**Your task:** Scan the material below for every line with the string "agent", and copy those lines.

**Supplied information:**
------------------------------
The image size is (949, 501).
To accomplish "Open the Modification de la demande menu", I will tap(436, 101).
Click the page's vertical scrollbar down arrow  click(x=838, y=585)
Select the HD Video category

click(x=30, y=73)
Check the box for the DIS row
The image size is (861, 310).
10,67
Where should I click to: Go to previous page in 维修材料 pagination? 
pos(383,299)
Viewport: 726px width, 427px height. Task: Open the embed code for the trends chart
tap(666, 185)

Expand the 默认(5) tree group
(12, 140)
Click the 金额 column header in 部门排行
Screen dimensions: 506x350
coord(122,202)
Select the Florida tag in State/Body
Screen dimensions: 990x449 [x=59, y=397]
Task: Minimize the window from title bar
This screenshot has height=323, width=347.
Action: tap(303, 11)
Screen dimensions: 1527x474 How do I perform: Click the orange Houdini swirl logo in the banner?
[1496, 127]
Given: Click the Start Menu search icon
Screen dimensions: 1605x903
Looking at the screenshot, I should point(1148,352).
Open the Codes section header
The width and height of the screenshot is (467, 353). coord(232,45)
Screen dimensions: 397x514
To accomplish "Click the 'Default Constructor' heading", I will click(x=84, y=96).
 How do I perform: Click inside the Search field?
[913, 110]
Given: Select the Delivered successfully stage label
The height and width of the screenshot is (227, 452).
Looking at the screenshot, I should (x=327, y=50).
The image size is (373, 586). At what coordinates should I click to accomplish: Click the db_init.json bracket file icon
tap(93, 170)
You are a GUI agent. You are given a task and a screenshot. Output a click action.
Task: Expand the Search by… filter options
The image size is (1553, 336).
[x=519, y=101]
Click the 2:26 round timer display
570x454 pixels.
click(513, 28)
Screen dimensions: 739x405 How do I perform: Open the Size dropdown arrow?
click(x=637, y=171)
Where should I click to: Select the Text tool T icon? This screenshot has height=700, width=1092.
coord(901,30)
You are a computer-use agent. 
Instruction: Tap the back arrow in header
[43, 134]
------------------------------
**Task output:**
You are a GUI agent. You are given a task and a screenshot. Output a click action.
You are a computer-use agent. 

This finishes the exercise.